Le Service de police de la Ville de Montréal (SPVM) peine à retenir ses troupes. En janvier dernier, la Fraternité des policiers et policières sonnait l’alarme. On comptait 218 départs en 2022 : 144 retraites et 74 démissions. Du jamais vu selon le président du syndicat, Yves Francœur.

Alors qu’il souligne ses 100 premiers jours comme directeur, Fady Dagher a fait du recrutement et de la rétention des nouveaux policiers l’une de ses trois grandes priorités, à juste titre. Il veut également prévenir les actes de violence impliquant les armes à feu – les deux plus récents meurtres ont fait grimper l’inquiétude des Montréalais d’un cran – et se rapprocher de la population montréalaise. Mais pour y arriver, il a besoin de main-d’œuvre.

Les policiers du SPVM se plaignent du coût de l’habitation dans la métropole, de l’absence de stationnement et de l’attention constante des médias sur leur travail. Ils trouvent aussi le terrain très « chaud » à Montréal. Disons que ça ne se bouscule pas au portillon pour porter l’uniforme du SPVM en dépit de la « prime métropole » de presque 8 %.

Le chef de police a donc entrepris une opération « grande séduction » pour attirer les jeunes. En février dernier, le salaire des recrues est passé de 36 900 à 46 100 $. À cette augmentation s’appliquera la nouvelle convention collective, approuvée par la majorité des policiers la semaine dernière, qui prévoit une nouvelle augmentation de salaire de 20 % sur cinq ans.

Le SPVM devient ainsi un des services de police les plus attractifs au Québec.
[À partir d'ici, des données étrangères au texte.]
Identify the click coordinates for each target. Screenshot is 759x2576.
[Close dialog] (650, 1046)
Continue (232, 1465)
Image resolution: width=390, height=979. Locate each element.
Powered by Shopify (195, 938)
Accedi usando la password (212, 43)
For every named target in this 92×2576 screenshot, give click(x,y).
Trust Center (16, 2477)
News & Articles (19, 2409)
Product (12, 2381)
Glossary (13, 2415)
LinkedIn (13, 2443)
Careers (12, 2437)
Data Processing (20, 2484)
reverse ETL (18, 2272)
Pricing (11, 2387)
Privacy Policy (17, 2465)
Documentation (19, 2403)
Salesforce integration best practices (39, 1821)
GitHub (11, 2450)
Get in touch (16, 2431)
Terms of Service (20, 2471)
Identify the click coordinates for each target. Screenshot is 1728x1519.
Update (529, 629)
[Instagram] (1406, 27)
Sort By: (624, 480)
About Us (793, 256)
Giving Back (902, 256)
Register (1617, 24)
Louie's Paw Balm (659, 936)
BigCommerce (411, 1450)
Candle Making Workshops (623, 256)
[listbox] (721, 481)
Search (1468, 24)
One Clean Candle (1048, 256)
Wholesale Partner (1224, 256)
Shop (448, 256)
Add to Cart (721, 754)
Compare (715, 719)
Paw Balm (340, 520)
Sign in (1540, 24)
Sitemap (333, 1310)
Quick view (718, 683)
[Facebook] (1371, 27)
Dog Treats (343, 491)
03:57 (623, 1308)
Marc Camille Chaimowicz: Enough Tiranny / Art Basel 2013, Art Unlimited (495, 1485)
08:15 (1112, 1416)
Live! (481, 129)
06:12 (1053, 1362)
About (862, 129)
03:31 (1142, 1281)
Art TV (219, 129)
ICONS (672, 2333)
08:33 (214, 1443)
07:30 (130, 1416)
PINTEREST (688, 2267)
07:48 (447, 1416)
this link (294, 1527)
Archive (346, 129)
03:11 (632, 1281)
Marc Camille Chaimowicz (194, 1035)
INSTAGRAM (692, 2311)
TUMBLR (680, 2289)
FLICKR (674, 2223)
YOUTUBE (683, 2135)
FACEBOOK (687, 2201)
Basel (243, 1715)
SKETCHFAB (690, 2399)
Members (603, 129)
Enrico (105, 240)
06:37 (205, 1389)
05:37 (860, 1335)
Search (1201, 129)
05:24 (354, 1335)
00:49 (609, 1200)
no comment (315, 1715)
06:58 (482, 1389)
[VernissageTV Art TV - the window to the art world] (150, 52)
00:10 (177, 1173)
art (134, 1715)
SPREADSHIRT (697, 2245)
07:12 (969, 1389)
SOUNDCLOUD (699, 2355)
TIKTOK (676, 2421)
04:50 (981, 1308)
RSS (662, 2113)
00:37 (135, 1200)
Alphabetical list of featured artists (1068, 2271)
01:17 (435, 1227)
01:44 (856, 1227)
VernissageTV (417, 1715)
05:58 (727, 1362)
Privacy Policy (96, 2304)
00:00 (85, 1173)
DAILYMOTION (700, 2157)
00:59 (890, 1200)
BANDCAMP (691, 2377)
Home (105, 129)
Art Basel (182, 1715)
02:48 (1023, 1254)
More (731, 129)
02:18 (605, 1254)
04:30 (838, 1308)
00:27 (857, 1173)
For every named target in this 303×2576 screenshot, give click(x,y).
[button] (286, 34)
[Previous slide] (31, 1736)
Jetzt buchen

Ce contrat de travail prévoit aussi plus de postes avec des horaires qui favorisent la conciliation travail-famille, une demande des policiers, a précisé le chef Dagher, qui crée 650 postes avec des horaires de jour ou de soir. Les recrues auront également droit à un week-end de congé tous les 35 jours.

Fady Dagher introduit également pour les recrues une immersion sociocommunautaire de quatre semaines. Ces stages, qui sont devenus sa marque de commerce, ont connu un grand succès à Longueuil.

Mais Montréal n’est pas Longueuil. Est-ce que ces quatre petites semaines seront suffisantes pour susciter un attachement chez les nouveaux policiers ? Pour qu’un « déclic Montréal » se produise ?

Et surtout, est-ce seulement Montréal le problème ? Des enjeux de recrutement, il y en a partout au Québec ainsi que dans le reste du Canada.

Pour y remédier, le gouvernement ontarien vient d’ailleurs d’annoncer qu’il assumera les coûts de la formation de ses futurs policiers. Prix de cet engagement : 20 millions de dollars. On abaisse également les exigences en dispensant les futurs policiers d’études post-secondaires. On espère ainsi augmenter le nombre d’agents sur le terrain.

Les corps de police américains font face à une situation similaire.

Une enquête menée en juin 2021 par le Police Executive Research Forum (PERF) auprès de 200 services de police aux États-Unis observait que le moral des policiers s’était effondré et que les départs à la retraite et les démissions avaient grimpé en flèche.

Une tendance se confirme d’année en année : le travail policier dans son ensemble attire moins les jeunes.

Le fait de travailler sous l’œil scrutateur du public et des médias, qui décortiquent leur travail et montrent du doigt leurs biais et leurs préjugés, dérange si on se fie à l’étude du PERF, qui a conduit une série d’entrevues avec des policiers démissionnaires ou retraités précoces.

L’autre problème auquel les forces policières sont confrontées : l’arrivée sur le marché du travail de la génération Z. Plusieurs études se sont penchées sur ce changement générationnel. On note que les jeunes n’apprécient pas la hiérarchie militaire de la police, l’obligation d’obéir aux ordres. Les apprentis policiers nés après 1997 veulent davantage participer aux décisions et cherchent, plus que leurs aînés, semble-t-il, un sens à leur travail. Il faudra donc davantage qu’une prime et des horaires flexibles pour les attirer.

Les mesures annoncées par le chef Fady Dagher pour séduire les recrues ne sont pas mauvaises. Mais la réflexion devra être plus profonde pour convaincre les jeunes qu’il y a un avenir dans la police.